- **Extrait retenu**
········

Selon le compte-rendu du San Francisco Chronicle, « la plainte indique que Jack a été recruté comme courtier en armes et organisateur par les autres hommes en raison de ses relations dans les milieux de la défense, de la sécurité intérieure et des entreprises sous-traitantes du Pentagone ».

Tout un arsenal avait déjà été acheté, dont des missiles anti-aériens Stinger, des mitraillettes AK-47, de l’explosif C-4, des mines terrestres Claymore, des jumelles à vision nocturne et d’autres armes automatiques. Les armes, qui ont été saisies par les agents secrets de l’ATF, devaient être utilisées contre des cibles militaires et civiles au Laos, notamment par « une attaque contre la capitale (Vientiane), prévue pour réduire des cibles gouvernementales à des décombres et les faire ressembler aux ruines du World Trade Center à New York après le 11 septembre 2001 », ont déclaré les autorités fédérales. Le groupe avait des agents dans la capitale laotienne.

   

 

Vang Pao en action dans les années 70

Retour au futur : le Général Vang Pao et Air America

Le retour sur la scène de Vang Pao et de la CIA, quels qu’aient été leurs rôles respectifs dans ce complot avorté, est un signe inquiétant de la détermination de l’administration Bush à imposer sa volonté géopolitique par des actions clandestines criminelles et des massacres fabriqués, y compris des opérations secrètes violentes en Asie qui rappellent les opérations les plus brutales de l’époque de la guerre de Vietnam, mais en bien pire.

Le Général Vang Pao, une marionnette de la CIA, a dirigé une armée de guerriers tribaux hmong  soutenue par la CIA dans les guerres secrètes par procuration au Laos dans les années 60 et 70, en tant que général dans l’armée royale du Laos. Quand les USA ont finalement quitté le Vietnam en 1975, Pao, avec l’aide des services de renseignement US, s’est enfui aux USA, avec plusieurs de ses associés au cours d’un exode de masse. L’ancien général, âgé de 77 ans, résidait dans le Comté d’Orange en Californie mais n’a, selon ce qui est rapporté, « jamais abandonné l’idée de reprendre le Laos ». Pao dirige divers groupes de « libération » hmongs, tels que Neo Hom et le United Laotian Liberation Front, qui ont reçu des appuis financiers d’expatriés et d’exilés hmongs, destinés à des activités de guérilla et au renversement du gouvernement communiste au Laos.

········

- **Listing des données**

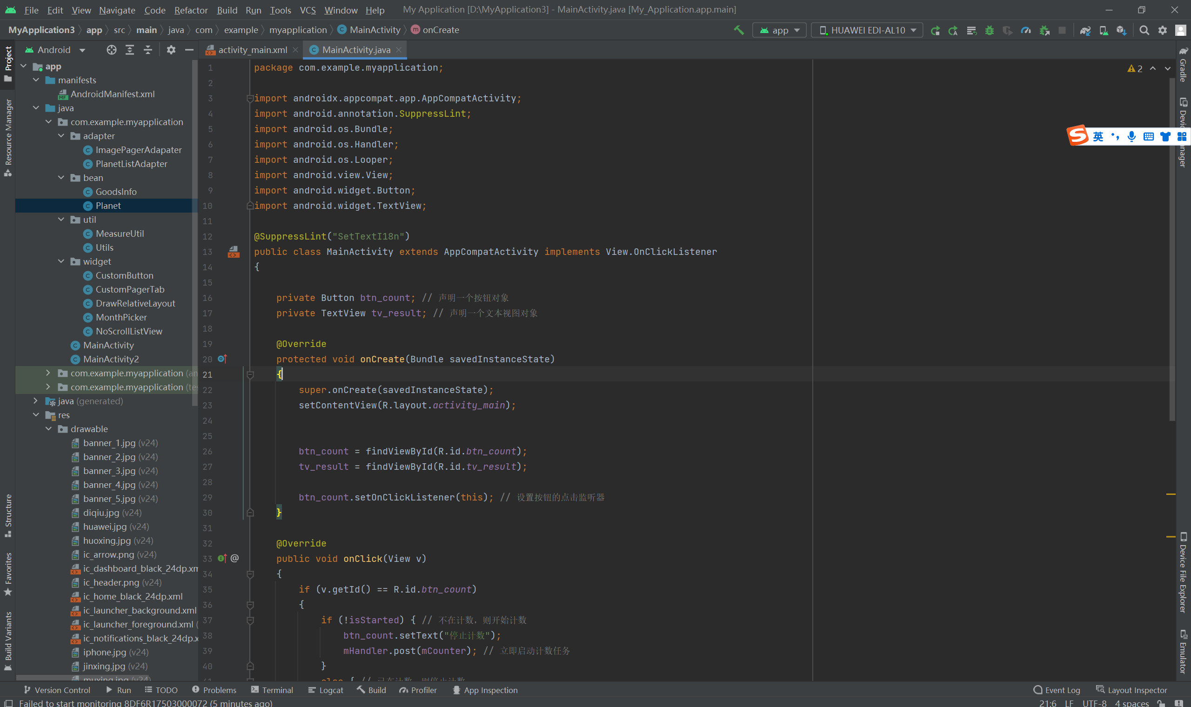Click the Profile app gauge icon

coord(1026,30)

········

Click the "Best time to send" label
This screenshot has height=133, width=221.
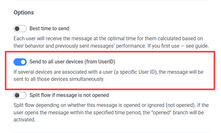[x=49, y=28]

········

D'après l'extrait sur le complot visant le Laos, dans quel rôle Jack a-t-il été recruté par les autres hommes, et pour quelle raison ? Répondez en une à trois phrases.

Jack a été recruté comme courtier en armes et organisateur. La plainte rapportée par le San Francisco Chronicle explique ce choix par ses relations dans les milieux de la défense, de la sécurité intérieure et des entreprises sous-traitantes du Pentagone.